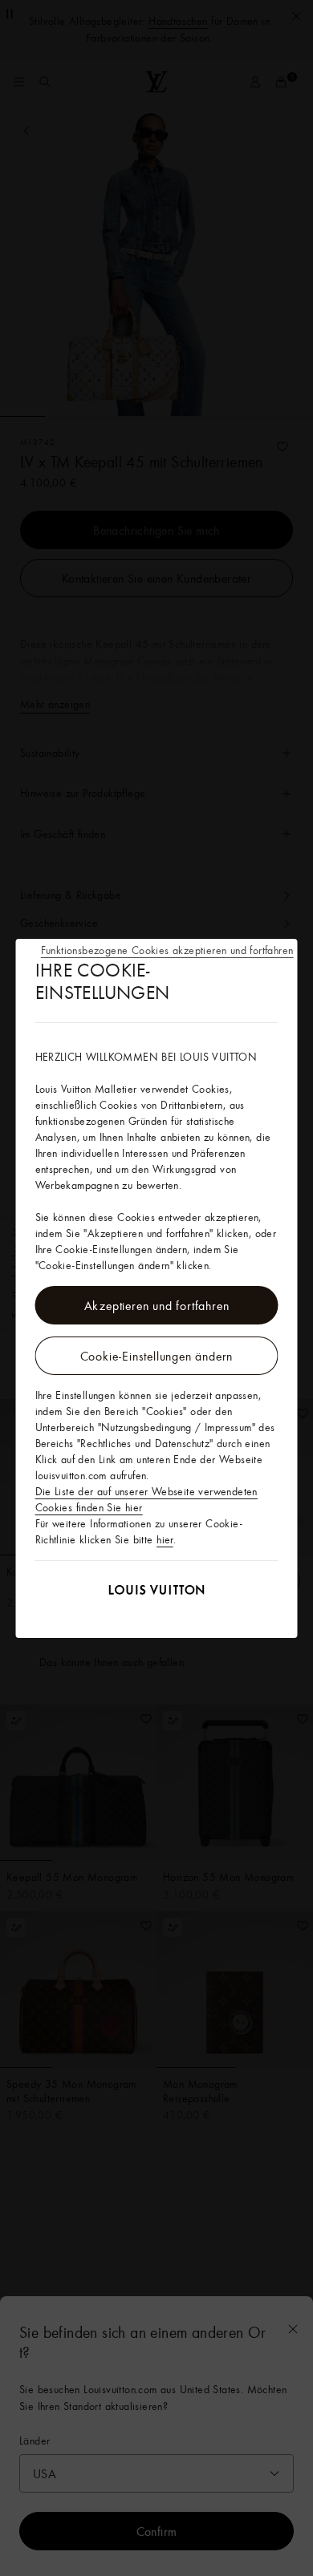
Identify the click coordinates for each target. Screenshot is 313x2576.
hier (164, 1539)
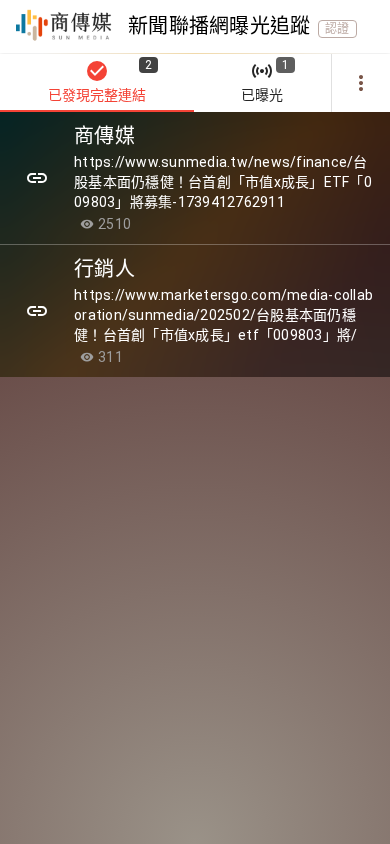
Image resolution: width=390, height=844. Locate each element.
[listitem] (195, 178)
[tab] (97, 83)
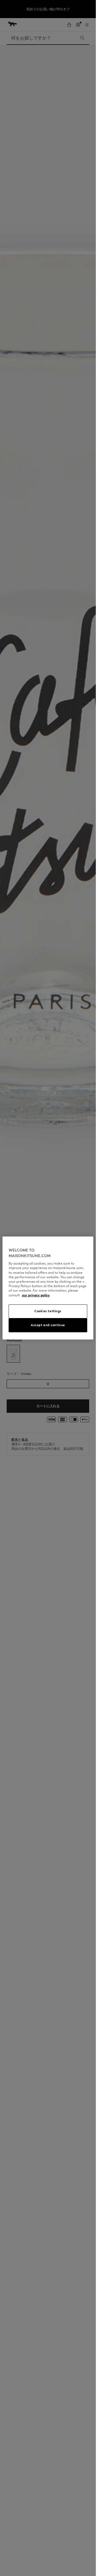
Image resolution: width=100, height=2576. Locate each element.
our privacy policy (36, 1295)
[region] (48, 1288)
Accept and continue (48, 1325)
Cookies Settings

Work to complete: Please return the records above exactly as written, dropping every picture.

Result:
Identify the click coordinates for each target. Screenshot is 313x2576.
hier (164, 1539)
Image resolution: width=390, height=844. Locate each element.
[listitem] (195, 178)
[tab] (97, 83)
Image resolution: width=100, height=2576. Locate each element.
our privacy policy (36, 1295)
[region] (48, 1288)
Accept and continue (48, 1325)
Cookies Settings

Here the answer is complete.